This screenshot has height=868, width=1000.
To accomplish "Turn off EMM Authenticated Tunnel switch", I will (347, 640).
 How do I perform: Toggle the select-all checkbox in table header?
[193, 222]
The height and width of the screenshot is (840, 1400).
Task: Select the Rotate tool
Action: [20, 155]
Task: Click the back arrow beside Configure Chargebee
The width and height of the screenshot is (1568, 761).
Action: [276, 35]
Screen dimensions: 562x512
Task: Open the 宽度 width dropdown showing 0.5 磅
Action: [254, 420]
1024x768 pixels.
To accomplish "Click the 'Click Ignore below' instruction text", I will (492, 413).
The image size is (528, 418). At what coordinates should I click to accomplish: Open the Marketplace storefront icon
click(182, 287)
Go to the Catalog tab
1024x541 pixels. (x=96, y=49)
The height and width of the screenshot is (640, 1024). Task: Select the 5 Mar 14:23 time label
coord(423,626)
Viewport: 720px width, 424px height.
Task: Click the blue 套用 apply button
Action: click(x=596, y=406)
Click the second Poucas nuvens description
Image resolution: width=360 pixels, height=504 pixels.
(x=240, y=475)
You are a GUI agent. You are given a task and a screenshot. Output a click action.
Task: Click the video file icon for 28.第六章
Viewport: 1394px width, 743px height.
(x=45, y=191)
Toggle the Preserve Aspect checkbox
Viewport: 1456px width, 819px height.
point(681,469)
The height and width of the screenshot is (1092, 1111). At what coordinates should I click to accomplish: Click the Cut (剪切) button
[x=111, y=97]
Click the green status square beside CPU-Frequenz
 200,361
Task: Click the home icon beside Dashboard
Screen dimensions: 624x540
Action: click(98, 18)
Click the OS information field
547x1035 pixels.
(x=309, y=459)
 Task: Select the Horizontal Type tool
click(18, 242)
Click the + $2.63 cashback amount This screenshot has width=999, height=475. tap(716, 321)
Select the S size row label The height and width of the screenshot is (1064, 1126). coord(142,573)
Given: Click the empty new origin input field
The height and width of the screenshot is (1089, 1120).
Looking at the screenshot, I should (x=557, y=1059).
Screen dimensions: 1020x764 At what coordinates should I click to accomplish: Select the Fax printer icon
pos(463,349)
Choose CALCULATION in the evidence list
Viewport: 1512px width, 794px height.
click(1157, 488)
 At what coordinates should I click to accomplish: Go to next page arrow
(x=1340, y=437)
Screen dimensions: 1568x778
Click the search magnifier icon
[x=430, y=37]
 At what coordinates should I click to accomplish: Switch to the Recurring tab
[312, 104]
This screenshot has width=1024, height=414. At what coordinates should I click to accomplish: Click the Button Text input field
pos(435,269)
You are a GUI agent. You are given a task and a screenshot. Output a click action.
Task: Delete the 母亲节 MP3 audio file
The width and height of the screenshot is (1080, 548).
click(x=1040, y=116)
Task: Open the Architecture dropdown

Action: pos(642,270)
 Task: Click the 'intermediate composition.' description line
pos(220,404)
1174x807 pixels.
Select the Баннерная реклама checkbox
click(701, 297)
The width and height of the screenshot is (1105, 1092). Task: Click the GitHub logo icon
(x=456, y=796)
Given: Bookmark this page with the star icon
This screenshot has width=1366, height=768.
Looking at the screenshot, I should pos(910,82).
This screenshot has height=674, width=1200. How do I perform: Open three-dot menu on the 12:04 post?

> **Objective**
Reproduce the part of the records that opens with the line containing "Screen dimensions: 1020x764" and closes with the last line of the records, copying every line from one end to the other unchanged.

> **Task response**
Screen dimensions: 1020x764 At what coordinates should I click to accomplish: Select the Fax printer icon
pos(463,349)
Choose CALCULATION in the evidence list
Viewport: 1512px width, 794px height.
click(1157, 488)
 At what coordinates should I click to accomplish: Go to next page arrow
(x=1340, y=437)
Screen dimensions: 1568x778
Click the search magnifier icon
[x=430, y=37]
 At what coordinates should I click to accomplish: Switch to the Recurring tab
[312, 104]
This screenshot has width=1024, height=414. At what coordinates should I click to accomplish: Click the Button Text input field
pos(435,269)
You are a GUI agent. You are given a task and a screenshot. Output a click action.
Task: Delete the 母亲节 MP3 audio file
The width and height of the screenshot is (1080, 548).
click(x=1040, y=116)
Task: Open the Architecture dropdown

Action: pos(642,270)
 Task: Click the 'intermediate composition.' description line
pos(220,404)
1174x807 pixels.
Select the Баннерная реклама checkbox
click(701, 297)
The width and height of the screenshot is (1105, 1092). Task: Click the GitHub logo icon
(x=456, y=796)
Given: Bookmark this page with the star icon
This screenshot has width=1366, height=768.
Looking at the screenshot, I should pos(910,82).
This screenshot has height=674, width=1200. How do I perform: Open three-dot menu on the 12:04 post?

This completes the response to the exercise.